Osteoarthritis cannot be cured, but treatment can ease your symptoms and prevent them from affecting your everyday life. The main treatments do not involve medication and consist of:

  • access to the right information (this website and the other organisations we link to are a good start)
  • exercise to improve your fitness and strengthen your muscles
  • weight loss, if you are overweight

If your osteoarthritis is mild or moderate, you may not need any other treatment. Your GP can give you advice about managing your symptoms by making changes to your lifestyle. These may be enough to keep the condition under control.

Lifestyle changes hide

Osteoarthritis can be managed by improving your general health. Your doctor may recommend ways you can help yourself, such as taking regular exercise and losing weight.

Exercise

Exercise is the most important treatment for people with osteoarthritis, whatever your age or level of fitness. Your physical activity should include a combination of exercises to strengthen your muscles and exercises to improve your general fitness.

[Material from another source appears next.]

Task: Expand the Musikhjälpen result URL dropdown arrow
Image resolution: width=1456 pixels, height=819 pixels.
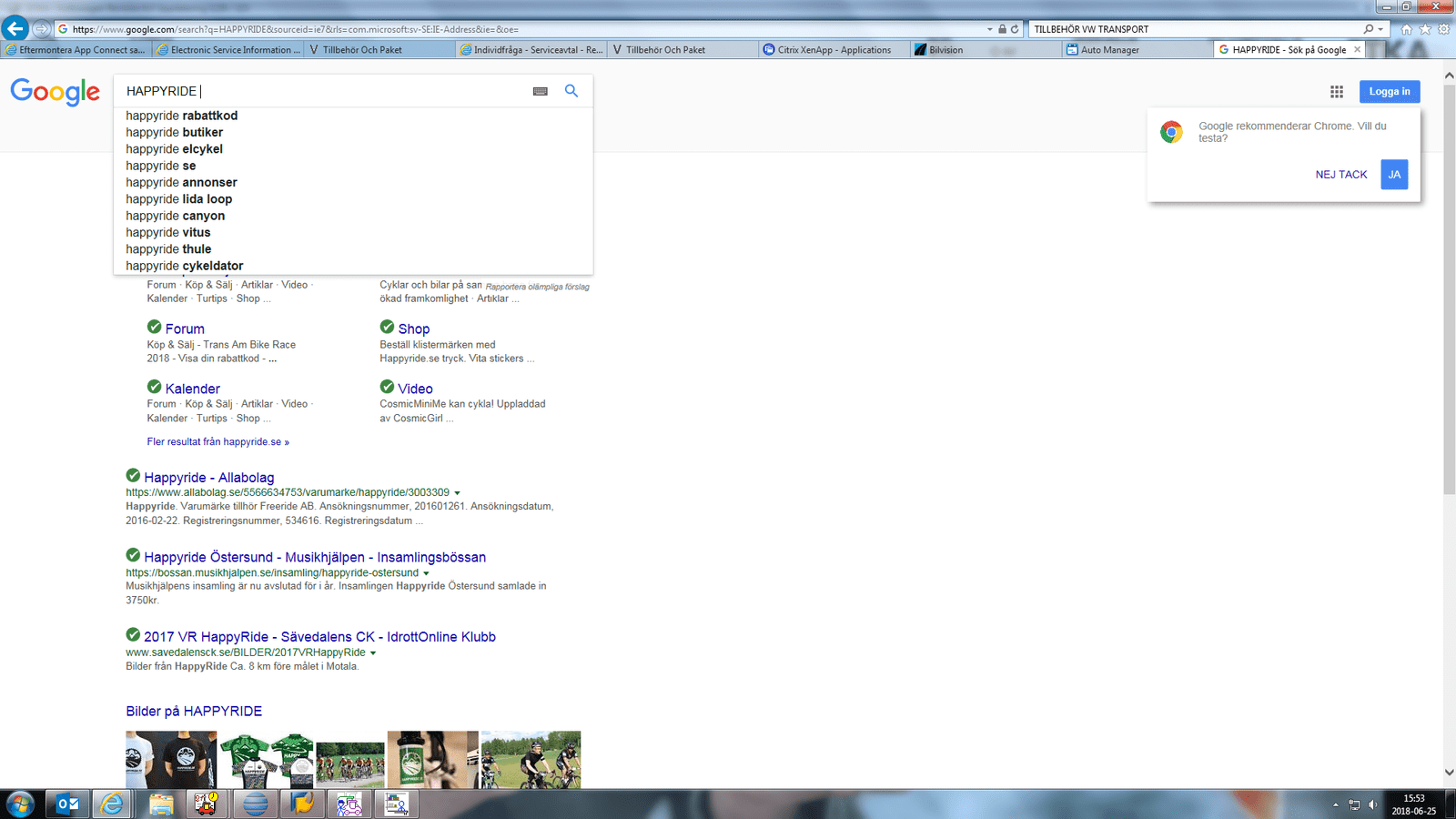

If osteoarthritis causes you pain and stiffness, you may think exercise will make your symptoms worse. But usually, regular exercise that keeps you active and mobile and builds up muscle, thereby strengthening the joints, will improve symptoms. Exercise is also good for relieving stress, losing weight and improving your posture, all of which will ease symptoms.

Your GP, or possibly a physiotherapist, will discuss the benefits you can expect from your exercise programme and can give you an exercise plan to follow at home. It is important to follow this plan because there is a small risk that the wrong sort of exercise may damage your joints.

Read more about health and fitness including simple ways to exercise at home.

Losing weight

Being overweight or obese makes osteoarthritis worse. Extra weight puts more strain on damaged joints, which have a reduced ability to repair themselves. Joints in the lower limbs, which carry your weight, are under particular stress if you are overweight or obese.

To find out if you are overweight or obese, use the Healthy weight calculator.

If you are overweight, try to lose weight by doing more physical activity and eating a healthier diet. Discuss any new exercise plan with your GP or physiotherapist before you start. They can help plan a suitable exercise programme for you. Your GP and practice nurse can also advise about how to lose weight slowly and safely.

Read more information and tips on losing weight.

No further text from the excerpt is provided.